The csv files used in this project can be found in the Kaggle LISH-MOA Data Repository
A pipeline was created for this project in order to facilitate the testing of several models. Since the problem is/was a multi-label classification problem it was necessary to create an individual one vs rest model for each target MOA which would predict the likelyhood of a drug expressing itself in the given manner. This involved creating 206 individual target models for each MOA present in the dataset. For each target a stratified k fold split was performed on the training population to maintain the dataset's class balance in each split. For each split of the data a StandardScaler was fit to the trian data and used to trasform the train/val data. The models in the table below were each run through the pipeline and produced the following results:
| Model | Runtime | Log Loss Value |
|---|---|---|
| Logistic Regression | 32 minutes 9 seconds | 0.02006 |
| Random Forest Regression | 26 minutes 30 seconds | 0.02031 |
| Linear SVR | 0 minutes 34 seconds | 0.02059 |
| NuSVR | 59 minutes 27 seconds | 0.07413 |
The results from this modelling phase look promising for further development. It is worth noting that several other models which can be found on Kaggle were able to achieve a higher accuracy using neural networks.
Based on the highly similar log loss values from the logistic regression, random forest regression and linSVR models it is unlikely that further improvements could be made to the model using stacked ensembling or a naive bayes model. Knowing that there are improvements which can be made to the prediction model the Linear SVR model is the clear winner with a runtime of only 34s and performance comparable to the logistic regression and random forest models.

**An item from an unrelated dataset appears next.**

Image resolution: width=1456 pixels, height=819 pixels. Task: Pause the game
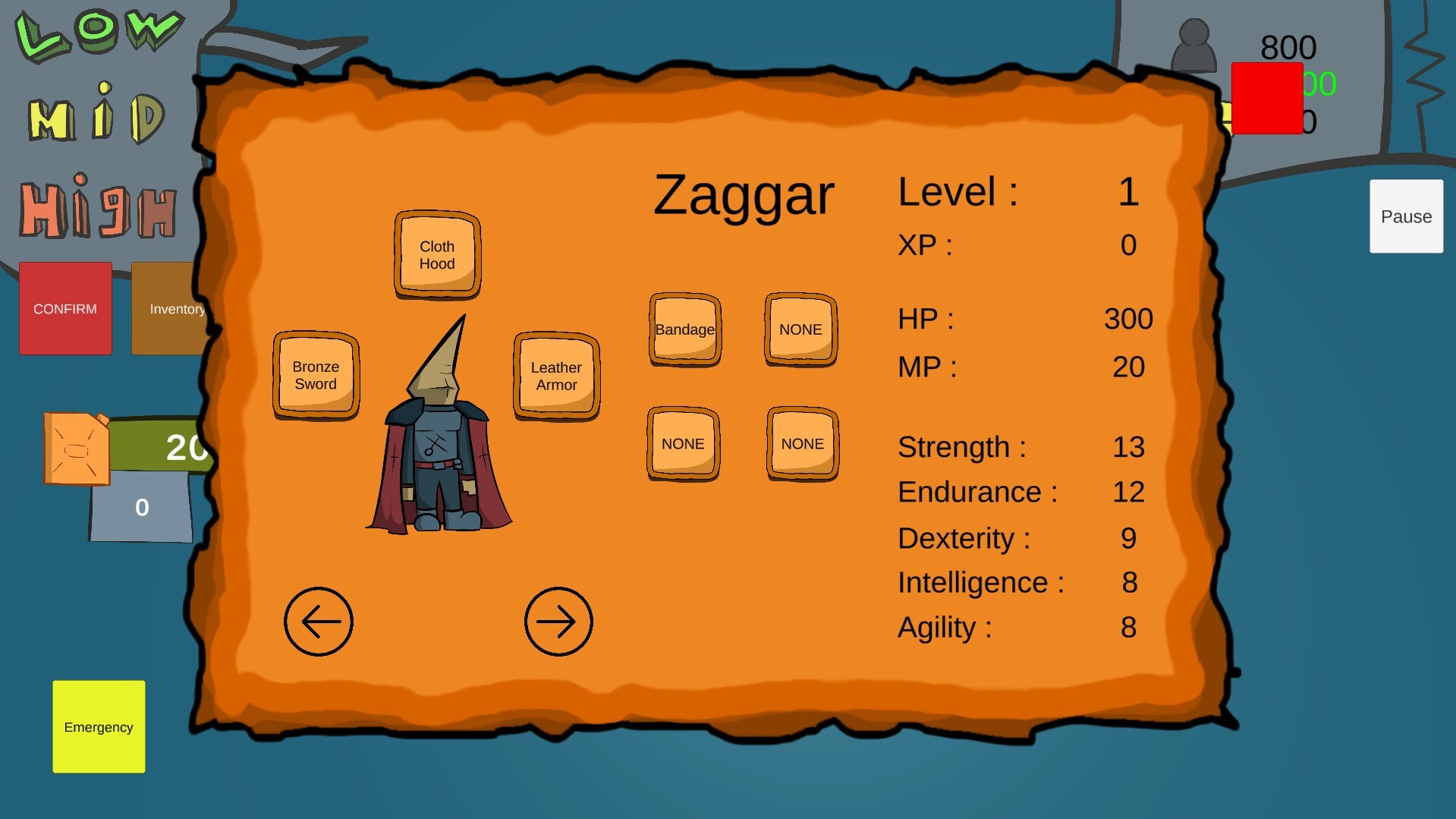[x=1405, y=216]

Based on the increase in performance seen by the NN models used on kaggle it is likely that there are gains to be had by including interaction terms in the next modelling process. The zero-centered features would suit this process well and likely provide some insight into the chemical and genetic markers which need to be present simultaneously if used with a logistic regression model. This would be implemented by finding polynomial terms for the chemical markers and genetic markers seperately. After finding all of the polynomial terms the features would be fed back through the linear regression model with an L1 penalty. The new model would be run with several regularization strengths to reduce the feature complexity until the performance starts to suffer, at that point the coefficients would be taken and features whose coefficients went to zero would be removed.
On another note, several downsampling methods were attempted with the 4 models in order to reduce the inherent bias present in the highly class-imbalanced feature data. TomekLinks was the only method which showed any improvement, but the improvement was not greater than the variance between runs (when running without a random state seed value for the models) and was deemed not worth the extra complexity and run time it added to the model training process. In the next project iteration it would be worth looking into upsampling methods to see if there's room to improve the model's prediction score.